First, the husband failed to demonstrate any special circumstances entitling him to receive a disproportionate share of the marital assets: “a spouse’s additional services to the family are not considered to be services beyond normal marital duties where they are necessitated by the other spouse’s- illness.” Barry v. Barry, 511 So.2d 649, 650 (Fla. 4th DCA 1987), review denied, 523 So.2d 576 (Fla.1988); Gallagher v. Gallagher, 399 So.2d 75 (Fla. 5th DCA), appeal dismissed, 407 So.2d 1103 (Fla.1981). Second, the portion of the husband's shares in United National Bank awarded the wife were of no use to her because they could not be sold on the open market; however, the husband’s superior financial connections would enable him to borrow against the value of the shares, if he chose to do so. Thus, in effect, the value of the assets the wife received amounted to less than 38 percent of the marital assets.

Next, we find the trial court’s award of permanent periodic alimony did not improve the financial quagmire in which the property distribution placed the wife. The husband earned an average of $196,000 in the three years preceding the divorce, but was ordered to pay the wife only $18,000 per year in alimony. Even if we were to assume that the wife could obtain and maintain full-time employment as a librarian, circumstances which the record reveals are unlikely to occur, she could expect to earn less than $14,000 per year, and could not hope to attain the standard of living she enjoyed during the marriage. Pirino v. Pirino, 525 So.2d 1028 (Fla. 5th DCA 1988); Carr v. Carr, 522 So.2d 880 (Fla. 1st DCA 1988); Orr v. Orr, 458 So.2d 362 (Fla. 4th DCA 1984), review dismissed, 464 So.2d 555 (Fla.1985). The inadequate award of permanent alimony, coupled with the disproportionate division of the marital assets, caused the wife to pass from prosperity to misfortune, and constituted an abuse of discretion.

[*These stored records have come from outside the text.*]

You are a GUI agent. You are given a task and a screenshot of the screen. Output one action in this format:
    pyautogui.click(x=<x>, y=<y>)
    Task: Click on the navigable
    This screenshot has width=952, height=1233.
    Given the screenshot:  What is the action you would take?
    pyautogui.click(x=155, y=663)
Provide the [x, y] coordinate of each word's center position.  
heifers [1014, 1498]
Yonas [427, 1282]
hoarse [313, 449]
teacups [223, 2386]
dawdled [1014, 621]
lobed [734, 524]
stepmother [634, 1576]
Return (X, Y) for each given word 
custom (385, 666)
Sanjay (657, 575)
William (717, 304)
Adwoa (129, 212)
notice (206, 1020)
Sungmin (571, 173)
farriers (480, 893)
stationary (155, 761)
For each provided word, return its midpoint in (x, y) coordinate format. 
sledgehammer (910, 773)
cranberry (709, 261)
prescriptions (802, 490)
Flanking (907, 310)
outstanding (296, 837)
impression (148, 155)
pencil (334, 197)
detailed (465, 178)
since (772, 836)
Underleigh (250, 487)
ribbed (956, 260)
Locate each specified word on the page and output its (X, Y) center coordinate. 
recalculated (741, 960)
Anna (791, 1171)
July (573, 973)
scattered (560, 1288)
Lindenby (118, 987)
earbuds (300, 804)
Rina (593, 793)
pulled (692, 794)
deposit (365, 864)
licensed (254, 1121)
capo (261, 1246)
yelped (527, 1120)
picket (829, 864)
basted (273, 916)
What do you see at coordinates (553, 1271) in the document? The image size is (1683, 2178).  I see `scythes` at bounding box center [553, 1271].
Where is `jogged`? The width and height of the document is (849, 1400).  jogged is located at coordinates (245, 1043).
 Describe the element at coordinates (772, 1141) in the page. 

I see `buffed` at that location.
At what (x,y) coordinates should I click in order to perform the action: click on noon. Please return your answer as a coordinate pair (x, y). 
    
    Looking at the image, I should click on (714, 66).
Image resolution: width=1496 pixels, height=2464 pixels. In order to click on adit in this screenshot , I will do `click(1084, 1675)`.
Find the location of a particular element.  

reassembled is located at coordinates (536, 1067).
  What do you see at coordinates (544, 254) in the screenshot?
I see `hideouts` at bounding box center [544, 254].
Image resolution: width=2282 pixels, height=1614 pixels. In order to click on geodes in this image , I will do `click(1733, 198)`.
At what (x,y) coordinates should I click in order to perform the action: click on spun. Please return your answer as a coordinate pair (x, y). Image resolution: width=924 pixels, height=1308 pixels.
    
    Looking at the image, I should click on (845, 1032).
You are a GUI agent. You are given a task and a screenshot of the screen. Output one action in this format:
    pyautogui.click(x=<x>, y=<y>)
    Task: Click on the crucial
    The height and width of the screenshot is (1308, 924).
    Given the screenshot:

For these reasons, we reverse the supplemental final judgment and amended supplemental final judgment and remand the cause to the trial court for equitable distribution of the assets. To achieve that objective, the trial court is directed to award all the shares in United National Bank to the husband and to award the wife the value of the shares to be determined by the court with the aid of expert testimony. The court is directed to divide the remainder of the assets equitably, see Halberg; Carroll, and to increase the alimony award to a reasonable amount.

The wife’s remaining points lack merit.

Reversed and remanded with directions.